自分の体にカロリーや筋肉ではない、もうひとつの新たなエンジンが搭載されたようである。
「まあこれが魔力、ってことなんだろうね」
街道に出るまでは、道なき道が続くのだという。
両足を交互に動かす行為を続けながら、辺りの景色はまるで変わらない。森だ。
人の手が加えられていない森然たる道のりが、どれほど困難なものか愁は知る。
踏みしめるべき場所は堅い草で覆われており、ときには革のブーツを貫通するほどに尖っている枝葉が行く手を阻む。
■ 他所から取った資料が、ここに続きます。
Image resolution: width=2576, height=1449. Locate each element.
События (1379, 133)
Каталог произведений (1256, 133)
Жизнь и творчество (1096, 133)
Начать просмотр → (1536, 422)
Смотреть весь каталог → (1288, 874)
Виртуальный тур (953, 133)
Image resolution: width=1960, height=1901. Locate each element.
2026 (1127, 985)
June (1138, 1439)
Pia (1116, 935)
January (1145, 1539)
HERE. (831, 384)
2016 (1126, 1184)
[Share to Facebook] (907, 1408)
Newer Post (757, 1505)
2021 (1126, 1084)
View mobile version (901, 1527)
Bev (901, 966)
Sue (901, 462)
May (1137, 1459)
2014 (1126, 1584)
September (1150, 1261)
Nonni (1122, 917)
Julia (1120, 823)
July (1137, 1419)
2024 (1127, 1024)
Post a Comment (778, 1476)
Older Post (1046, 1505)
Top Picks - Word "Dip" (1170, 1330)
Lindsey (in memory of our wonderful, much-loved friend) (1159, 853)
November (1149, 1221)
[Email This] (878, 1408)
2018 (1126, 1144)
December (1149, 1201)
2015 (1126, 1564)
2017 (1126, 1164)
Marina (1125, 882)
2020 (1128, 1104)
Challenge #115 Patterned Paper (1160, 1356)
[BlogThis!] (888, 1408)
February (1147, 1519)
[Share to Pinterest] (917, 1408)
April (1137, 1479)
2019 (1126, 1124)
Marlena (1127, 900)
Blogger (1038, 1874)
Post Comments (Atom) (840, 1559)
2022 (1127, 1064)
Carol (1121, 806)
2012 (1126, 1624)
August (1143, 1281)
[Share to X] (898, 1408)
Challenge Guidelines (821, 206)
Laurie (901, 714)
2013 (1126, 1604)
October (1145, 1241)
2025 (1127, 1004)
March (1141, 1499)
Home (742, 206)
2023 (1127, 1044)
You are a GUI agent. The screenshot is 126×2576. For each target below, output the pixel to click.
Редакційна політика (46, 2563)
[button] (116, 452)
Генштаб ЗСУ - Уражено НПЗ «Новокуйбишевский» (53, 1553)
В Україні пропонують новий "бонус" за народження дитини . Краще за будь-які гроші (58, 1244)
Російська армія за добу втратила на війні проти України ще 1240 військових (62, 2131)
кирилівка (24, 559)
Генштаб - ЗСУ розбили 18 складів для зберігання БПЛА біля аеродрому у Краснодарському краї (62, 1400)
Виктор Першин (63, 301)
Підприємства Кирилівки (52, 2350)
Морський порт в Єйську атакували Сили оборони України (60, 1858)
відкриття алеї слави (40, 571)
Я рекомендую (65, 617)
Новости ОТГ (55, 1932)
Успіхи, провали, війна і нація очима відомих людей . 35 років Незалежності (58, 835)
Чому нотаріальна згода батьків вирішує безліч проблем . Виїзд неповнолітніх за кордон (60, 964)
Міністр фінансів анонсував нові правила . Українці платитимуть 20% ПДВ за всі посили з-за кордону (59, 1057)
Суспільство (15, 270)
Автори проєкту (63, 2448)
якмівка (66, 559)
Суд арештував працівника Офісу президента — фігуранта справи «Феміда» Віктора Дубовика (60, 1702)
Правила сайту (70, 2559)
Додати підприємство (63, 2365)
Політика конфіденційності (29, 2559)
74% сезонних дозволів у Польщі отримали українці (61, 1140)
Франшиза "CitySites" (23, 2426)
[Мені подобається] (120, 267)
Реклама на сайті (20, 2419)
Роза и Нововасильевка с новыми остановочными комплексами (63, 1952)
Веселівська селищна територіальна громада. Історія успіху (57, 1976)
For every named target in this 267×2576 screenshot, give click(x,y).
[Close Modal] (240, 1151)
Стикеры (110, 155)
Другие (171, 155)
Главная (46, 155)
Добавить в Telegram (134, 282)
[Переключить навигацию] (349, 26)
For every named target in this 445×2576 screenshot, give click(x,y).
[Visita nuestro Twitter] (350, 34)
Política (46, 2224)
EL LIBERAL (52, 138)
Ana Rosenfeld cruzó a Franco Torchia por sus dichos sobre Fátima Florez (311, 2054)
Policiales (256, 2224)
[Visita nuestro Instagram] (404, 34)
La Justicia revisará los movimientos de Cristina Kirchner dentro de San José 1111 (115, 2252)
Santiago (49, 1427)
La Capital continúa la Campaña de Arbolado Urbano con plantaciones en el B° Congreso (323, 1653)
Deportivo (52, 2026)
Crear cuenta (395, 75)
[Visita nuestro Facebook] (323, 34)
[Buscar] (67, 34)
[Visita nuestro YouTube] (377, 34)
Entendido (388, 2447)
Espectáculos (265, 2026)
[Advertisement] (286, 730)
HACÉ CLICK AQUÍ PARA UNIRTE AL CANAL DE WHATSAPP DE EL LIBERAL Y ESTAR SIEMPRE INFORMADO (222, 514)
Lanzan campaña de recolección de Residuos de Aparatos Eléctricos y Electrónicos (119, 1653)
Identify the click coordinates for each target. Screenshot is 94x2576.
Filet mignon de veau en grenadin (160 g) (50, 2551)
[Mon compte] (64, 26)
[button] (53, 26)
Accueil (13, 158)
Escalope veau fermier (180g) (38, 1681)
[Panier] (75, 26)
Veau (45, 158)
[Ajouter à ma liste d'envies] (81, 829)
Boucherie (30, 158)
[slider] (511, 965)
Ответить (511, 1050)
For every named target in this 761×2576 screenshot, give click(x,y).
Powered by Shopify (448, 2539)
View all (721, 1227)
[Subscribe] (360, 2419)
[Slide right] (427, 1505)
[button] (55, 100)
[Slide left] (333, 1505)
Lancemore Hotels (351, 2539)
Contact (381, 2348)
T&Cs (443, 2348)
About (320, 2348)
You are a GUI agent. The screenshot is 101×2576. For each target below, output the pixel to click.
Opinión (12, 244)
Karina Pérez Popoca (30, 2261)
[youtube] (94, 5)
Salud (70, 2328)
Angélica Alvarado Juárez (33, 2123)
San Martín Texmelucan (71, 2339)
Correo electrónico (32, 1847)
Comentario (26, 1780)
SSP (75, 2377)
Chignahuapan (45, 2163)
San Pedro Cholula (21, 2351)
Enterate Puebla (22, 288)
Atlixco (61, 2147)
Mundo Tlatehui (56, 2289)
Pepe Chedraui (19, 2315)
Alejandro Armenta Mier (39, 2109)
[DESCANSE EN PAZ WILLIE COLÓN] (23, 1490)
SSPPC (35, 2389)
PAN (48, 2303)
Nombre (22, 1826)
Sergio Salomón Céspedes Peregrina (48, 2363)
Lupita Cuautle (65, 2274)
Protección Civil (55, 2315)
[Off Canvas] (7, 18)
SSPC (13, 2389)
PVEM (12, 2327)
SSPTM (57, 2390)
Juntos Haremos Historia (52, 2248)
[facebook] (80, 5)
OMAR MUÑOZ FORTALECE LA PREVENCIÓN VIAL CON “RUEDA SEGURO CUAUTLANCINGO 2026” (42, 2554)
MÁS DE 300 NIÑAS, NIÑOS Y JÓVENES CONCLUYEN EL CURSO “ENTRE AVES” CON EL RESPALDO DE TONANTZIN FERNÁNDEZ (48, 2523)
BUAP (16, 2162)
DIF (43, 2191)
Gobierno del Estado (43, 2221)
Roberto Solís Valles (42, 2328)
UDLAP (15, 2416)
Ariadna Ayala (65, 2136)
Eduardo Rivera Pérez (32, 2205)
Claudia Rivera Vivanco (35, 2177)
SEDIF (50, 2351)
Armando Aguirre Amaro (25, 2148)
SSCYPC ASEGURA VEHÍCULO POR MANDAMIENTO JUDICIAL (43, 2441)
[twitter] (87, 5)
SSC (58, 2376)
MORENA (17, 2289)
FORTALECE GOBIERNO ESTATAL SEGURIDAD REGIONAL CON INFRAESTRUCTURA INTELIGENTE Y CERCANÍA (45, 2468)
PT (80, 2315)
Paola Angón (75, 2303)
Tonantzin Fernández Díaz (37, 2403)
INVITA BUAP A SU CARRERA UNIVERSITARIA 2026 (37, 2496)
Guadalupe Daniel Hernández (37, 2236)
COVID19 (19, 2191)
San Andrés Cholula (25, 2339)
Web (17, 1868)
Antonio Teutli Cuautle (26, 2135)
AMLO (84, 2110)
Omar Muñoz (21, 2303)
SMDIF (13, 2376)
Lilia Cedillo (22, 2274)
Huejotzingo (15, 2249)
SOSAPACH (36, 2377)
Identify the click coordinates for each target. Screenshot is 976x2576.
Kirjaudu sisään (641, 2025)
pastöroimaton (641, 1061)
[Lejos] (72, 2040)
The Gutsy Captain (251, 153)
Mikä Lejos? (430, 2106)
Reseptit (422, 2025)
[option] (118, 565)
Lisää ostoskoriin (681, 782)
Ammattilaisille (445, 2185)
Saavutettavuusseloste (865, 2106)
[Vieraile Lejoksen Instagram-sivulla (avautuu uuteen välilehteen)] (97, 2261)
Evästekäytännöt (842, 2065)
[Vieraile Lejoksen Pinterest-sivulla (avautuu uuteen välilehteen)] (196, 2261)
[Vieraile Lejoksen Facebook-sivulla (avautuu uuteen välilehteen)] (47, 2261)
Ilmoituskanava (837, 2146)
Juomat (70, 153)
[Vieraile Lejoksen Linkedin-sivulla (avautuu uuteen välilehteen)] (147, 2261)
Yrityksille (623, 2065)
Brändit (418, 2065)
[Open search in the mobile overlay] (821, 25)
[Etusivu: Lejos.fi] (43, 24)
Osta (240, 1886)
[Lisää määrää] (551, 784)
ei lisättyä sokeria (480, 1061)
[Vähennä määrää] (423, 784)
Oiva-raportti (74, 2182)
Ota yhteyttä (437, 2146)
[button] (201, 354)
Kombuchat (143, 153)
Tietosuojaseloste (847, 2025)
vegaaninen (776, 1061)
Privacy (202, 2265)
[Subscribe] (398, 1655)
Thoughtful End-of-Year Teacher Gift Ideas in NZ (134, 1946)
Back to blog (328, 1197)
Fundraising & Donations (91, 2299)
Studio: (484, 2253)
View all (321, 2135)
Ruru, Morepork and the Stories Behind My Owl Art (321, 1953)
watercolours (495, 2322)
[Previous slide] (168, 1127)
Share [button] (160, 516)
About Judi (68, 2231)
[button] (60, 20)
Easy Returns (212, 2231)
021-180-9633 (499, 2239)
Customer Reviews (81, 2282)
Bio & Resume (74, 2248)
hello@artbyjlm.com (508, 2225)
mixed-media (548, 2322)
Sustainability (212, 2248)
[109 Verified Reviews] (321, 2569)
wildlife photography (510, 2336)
ちょうど顔の高さにまで伸びた針葉樹林の腕は、複雑に絡み合い、迂回するのも一苦労だった。
どこに毒虫が潜むかもわからない、本物の森だ。
さすがに汗を流す愁は両手を振るい、魔法で枝や草を斬り裂きながら進もうとしたが、ルナに止められた。
「わざわざ呼び寄せることはない」
「なにを?」
「賊どもだ」
「ん……どういうやつらが現れるかちょっとよくわからないんだけど、もしかして君は狙われていたりしているの?」
「……」
いつも通り、ルナの返事はない。
愁は肩を竦めると、再び手のひらから魔法を放つ。彼の命令に従う光の線は鞭のように暴れ、一瞬にして障害物を断ち切った。鋼鉄の壁に無理矢理扉を作るかのような斬れ味である。
あっという間にふたりの道が拓かれた。
「でも、こうしたほうが歩きやすいだろう?」
「変わらない」
「君のかわいらしい脚に、擦り傷がつくのは、少しもったいないからね」
「……勝手にしろ」
許しとは呼びがたい、突き放すようなその言葉に、愁は笑顔で「ならばそうしよう」と答える。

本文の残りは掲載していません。